Par contre moi je pense que c'est ton alim qui est HS


----------



## Onmac (30 Octobre 2011)

Alors là, pour moi, c'est la carte logique donc la CM. 
J'ai acheté un CM d'un iMac G5 à 150euros environ fonctionnelle mais au bout de 4mois, elle m'a lâchée. 
Vraiment pas rentable ! 

Es ce que tes ventilateurs tournent à fond ou pas du tout ? 
S'ils tournent à fond, c'est CM, s'ils ne tournent pas, c'est l'alim (Voir les deux ! )


----------



## Bakarashii (31 Octobre 2011)

Non, les ventilos ne tournent pas du tout. Seule la led N°1 s'allume, donc ça se met sous tension. S'il y a un signal lumineux sur la led°1 indiquant qu'il y a tension, le problème peut  tout de même venir du bloc alimentation ?
Je l'ai démonté et bien sûr, rien ne montre qu'il est HS.
J'ai vu sur ebay qu'ils en vendaient avoisinant les 50$. Le hic, c'est que si je le reçois et que même après changement ça ne marche pas, je l'ai dans l'os.

Qu'en pensez-vous ?


----------



## Onmac (31 Octobre 2011)

Laisse tomber, ça ne vaut pas le coup de réinvestir dans une machine qui n'est pas fiable et dépassée. 
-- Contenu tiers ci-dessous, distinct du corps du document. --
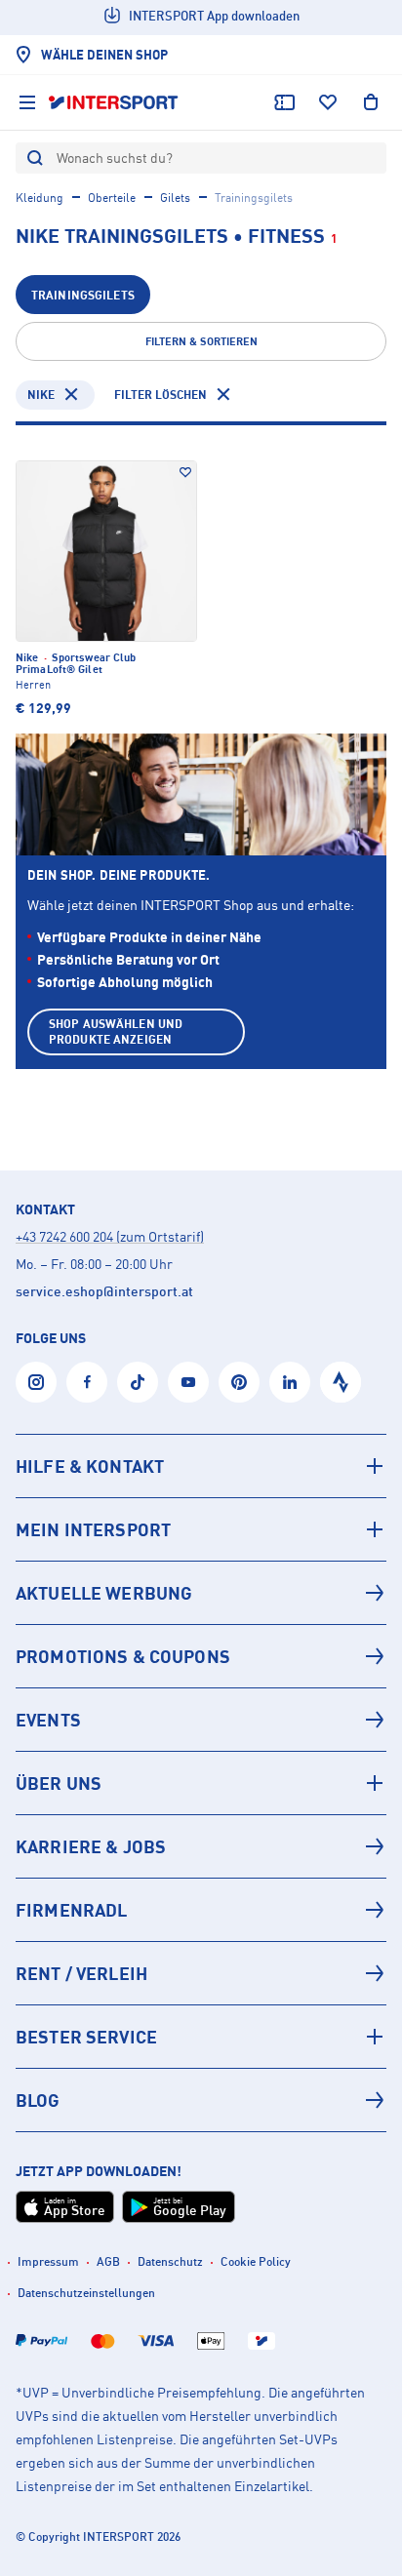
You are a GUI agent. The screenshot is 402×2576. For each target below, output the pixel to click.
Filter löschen (160, 394)
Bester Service (86, 2036)
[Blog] (201, 2100)
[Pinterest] (239, 1382)
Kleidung (39, 197)
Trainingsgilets (83, 295)
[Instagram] (36, 1382)
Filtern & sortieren (201, 341)
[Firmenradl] (201, 1910)
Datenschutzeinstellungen (86, 2292)
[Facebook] (86, 1382)
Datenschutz (170, 2261)
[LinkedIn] (289, 1382)
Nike (41, 394)
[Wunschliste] (328, 102)
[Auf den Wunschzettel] (185, 472)
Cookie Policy (256, 2261)
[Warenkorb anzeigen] (370, 102)
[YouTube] (188, 1382)
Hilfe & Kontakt (90, 1466)
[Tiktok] (137, 1382)
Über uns (58, 1783)
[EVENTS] (201, 1719)
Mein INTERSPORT (93, 1529)
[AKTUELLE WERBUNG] (201, 1593)
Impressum (48, 2261)
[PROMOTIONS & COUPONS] (201, 1656)
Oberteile (112, 197)
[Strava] (340, 1382)
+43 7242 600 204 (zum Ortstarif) (110, 1236)
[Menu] (27, 102)
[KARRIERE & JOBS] (201, 1846)
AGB (108, 2261)
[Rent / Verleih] (201, 1973)
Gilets (175, 197)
Tu peux toujours le vendre pour pièce, trouver un autre G5 dans une brocante pour vraiment pas cher et mixer les pièces ou tout simplement le garder en souvenir ou pour collection...

Le miens est sûr mon bureau, même s'il est HS, seul souci, c'est que si je le vend pour pièce, je vend le tout et pas seulement l'alim...


----------



## -oldmac- (1 Novembre 2011)

Moi par contre je veut bien te racheter ta cm !


----------



## Onmac (1 Novembre 2011)

A qui dis-tu ça ?


----------



## jakebong02 (1 Novembre 2011)

J'ai un mac comme toi. Et ta description me donne du froid au dos.
Je te conseillerai de rencontrer un maintenancier.
L'erreur que nous commettons souvent est de tenter de reparer nous-mêmes nos machines,
alors que nous n'avons pas la formation adéquate.
Rencontre un informaticien maintenancier et tout ira bien.


----------



## Onmac (1 Novembre 2011)

@JakeBong02: Pas du tout, un informaticien PC n'est pas un informaticien Mac ! 
Ils seront peut-être très très fort et réputé pour PC, mais sur mac, ça change un peu quand même. 
A savoir que même les gars du GenuisBar D'Apple sont largué à partir de Mac OS 10.2 et avant ! OS 9 ? Non, pour la plupart, ils n'y ont jamais touchés ! 

Et puis si ta CM est morte, elle est morte, c'est pas un informaticien qui va te la réparée. Sauf si problème mineurs.


----------